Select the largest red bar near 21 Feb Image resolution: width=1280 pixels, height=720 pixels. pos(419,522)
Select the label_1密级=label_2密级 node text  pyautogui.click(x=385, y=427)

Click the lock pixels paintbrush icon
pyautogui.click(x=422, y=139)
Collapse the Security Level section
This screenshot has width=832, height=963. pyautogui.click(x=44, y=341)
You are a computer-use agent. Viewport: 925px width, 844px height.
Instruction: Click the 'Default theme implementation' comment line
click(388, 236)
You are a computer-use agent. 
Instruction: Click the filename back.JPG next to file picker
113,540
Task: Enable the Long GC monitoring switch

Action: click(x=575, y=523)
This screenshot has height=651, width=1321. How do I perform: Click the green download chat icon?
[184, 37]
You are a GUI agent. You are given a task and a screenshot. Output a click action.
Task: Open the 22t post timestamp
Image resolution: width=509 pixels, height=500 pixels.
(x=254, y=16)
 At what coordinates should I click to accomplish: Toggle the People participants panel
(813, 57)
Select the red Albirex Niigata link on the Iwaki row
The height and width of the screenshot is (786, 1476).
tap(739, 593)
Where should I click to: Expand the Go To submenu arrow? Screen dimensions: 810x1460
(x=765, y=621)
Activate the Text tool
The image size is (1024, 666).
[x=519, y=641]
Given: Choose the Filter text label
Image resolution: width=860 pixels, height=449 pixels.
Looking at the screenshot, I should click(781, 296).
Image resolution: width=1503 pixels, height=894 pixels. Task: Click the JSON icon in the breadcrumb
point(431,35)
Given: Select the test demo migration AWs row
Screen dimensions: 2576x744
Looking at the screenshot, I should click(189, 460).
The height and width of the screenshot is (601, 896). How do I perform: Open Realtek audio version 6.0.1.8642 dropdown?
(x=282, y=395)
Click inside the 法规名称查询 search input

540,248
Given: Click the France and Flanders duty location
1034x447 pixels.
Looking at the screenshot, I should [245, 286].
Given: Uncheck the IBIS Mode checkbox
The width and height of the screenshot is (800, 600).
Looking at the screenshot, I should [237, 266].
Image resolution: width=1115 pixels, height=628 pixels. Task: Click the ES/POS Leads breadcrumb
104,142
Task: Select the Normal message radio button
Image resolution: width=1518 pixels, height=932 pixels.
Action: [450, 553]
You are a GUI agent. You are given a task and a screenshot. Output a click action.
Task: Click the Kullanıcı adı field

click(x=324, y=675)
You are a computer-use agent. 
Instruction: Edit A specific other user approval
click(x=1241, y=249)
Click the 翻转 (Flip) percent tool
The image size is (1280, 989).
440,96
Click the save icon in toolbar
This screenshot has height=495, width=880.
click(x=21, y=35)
□ □ □
THE TASK: Through the final line of the listing, beginning at the line that contains "Given: Choose the Filter text label", every line is to be set down exactly, with no others.

WORKED SOLUTION:
Given: Choose the Filter text label
Image resolution: width=860 pixels, height=449 pixels.
Looking at the screenshot, I should click(781, 296).
Image resolution: width=1503 pixels, height=894 pixels. Task: Click the JSON icon in the breadcrumb
point(431,35)
Given: Select the test demo migration AWs row
Screen dimensions: 2576x744
Looking at the screenshot, I should click(189, 460).
The height and width of the screenshot is (601, 896). How do I perform: Open Realtek audio version 6.0.1.8642 dropdown?
(x=282, y=395)
Click inside the 法规名称查询 search input

540,248
Given: Click the France and Flanders duty location
1034x447 pixels.
Looking at the screenshot, I should [245, 286].
Given: Uncheck the IBIS Mode checkbox
The width and height of the screenshot is (800, 600).
Looking at the screenshot, I should [237, 266].
Image resolution: width=1115 pixels, height=628 pixels. Task: Click the ES/POS Leads breadcrumb
104,142
Task: Select the Normal message radio button
Image resolution: width=1518 pixels, height=932 pixels.
Action: [450, 553]
You are a GUI agent. You are given a task and a screenshot. Output a click action.
Task: Click the Kullanıcı adı field

click(x=324, y=675)
You are a computer-use agent. 
Instruction: Edit A specific other user approval
click(x=1241, y=249)
Click the 翻转 (Flip) percent tool
The image size is (1280, 989).
440,96
Click the save icon in toolbar
This screenshot has height=495, width=880.
click(x=21, y=35)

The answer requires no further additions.